* _DIRECTIONS_:
Reproduce each record below in full, word for word, without images.

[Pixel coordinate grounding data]
== Segment start ==
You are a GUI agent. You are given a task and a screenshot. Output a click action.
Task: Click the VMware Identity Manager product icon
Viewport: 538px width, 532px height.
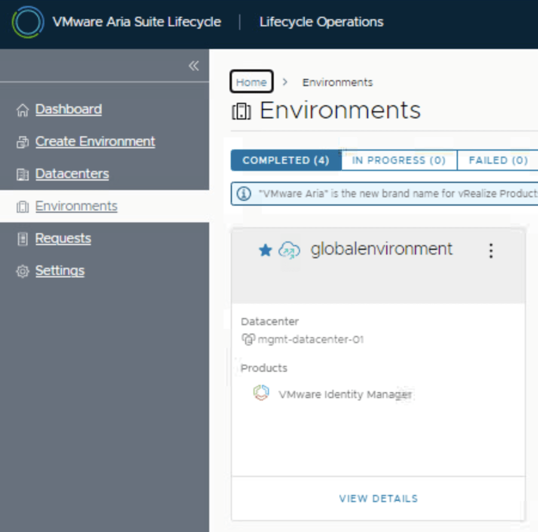pos(261,393)
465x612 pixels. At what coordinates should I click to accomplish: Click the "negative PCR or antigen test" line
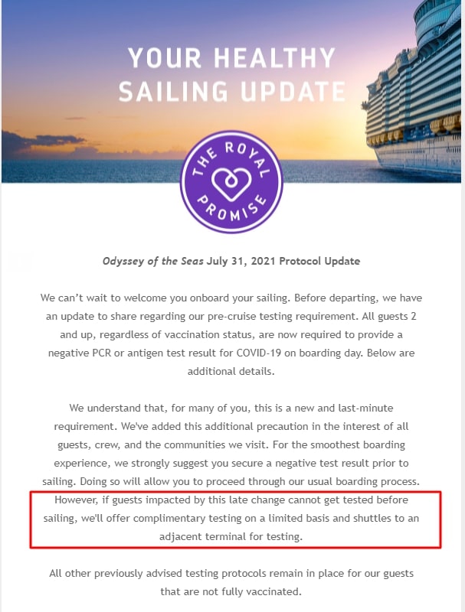pyautogui.click(x=231, y=353)
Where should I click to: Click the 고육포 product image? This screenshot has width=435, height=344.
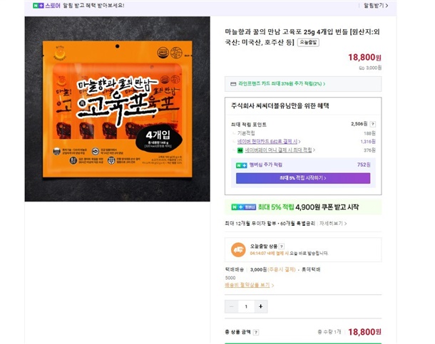point(118,109)
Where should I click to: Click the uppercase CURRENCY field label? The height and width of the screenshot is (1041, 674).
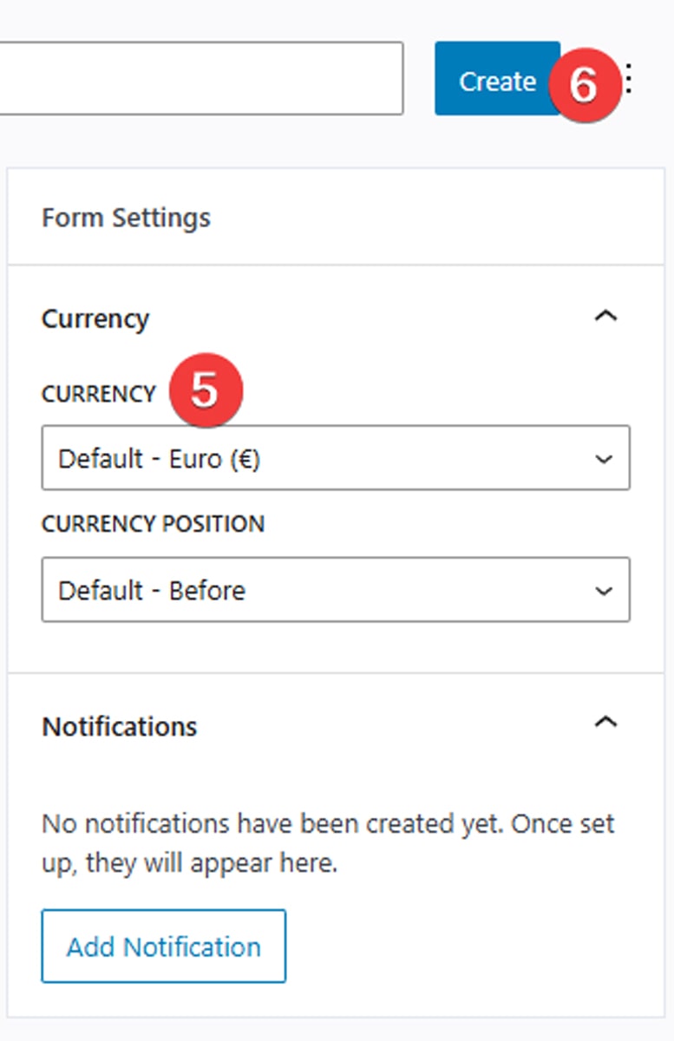(98, 394)
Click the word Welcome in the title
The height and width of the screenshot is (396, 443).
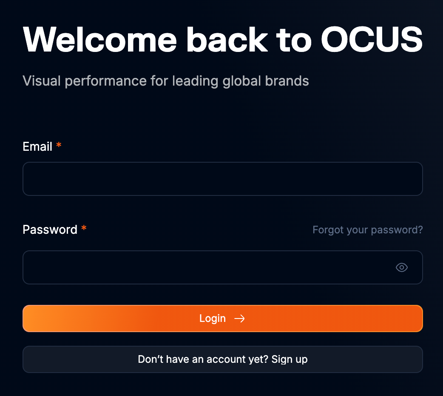pyautogui.click(x=100, y=39)
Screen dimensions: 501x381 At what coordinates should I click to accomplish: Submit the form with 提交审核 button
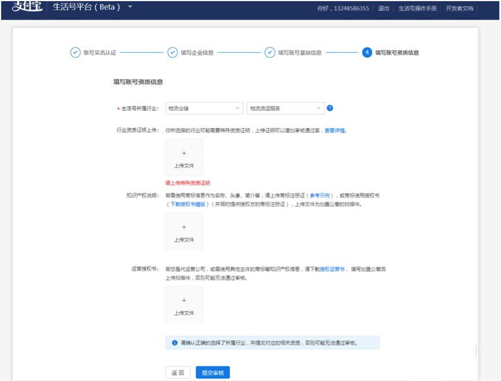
== Segment end ==
* _TASK RESULT_:
You are a GUI agent. You are given a task and a screenshot. Output a click action.
Task: Click the VMware Identity Manager product icon
Viewport: 538px width, 532px height.
pos(261,393)
465x612 pixels. At what coordinates should I click to accomplish: Click the "negative PCR or antigen test" line
pyautogui.click(x=231, y=353)
Where should I click to: Click the 고육포 product image? This screenshot has width=435, height=344.
point(118,109)
Where should I click to: Click the uppercase CURRENCY field label? The height and width of the screenshot is (1041, 674).
(98, 394)
Click the word Welcome in the title
The height and width of the screenshot is (396, 443).
pyautogui.click(x=100, y=39)
Screen dimensions: 501x381 At what coordinates should I click to accomplish: Submit the form with 提交审核 button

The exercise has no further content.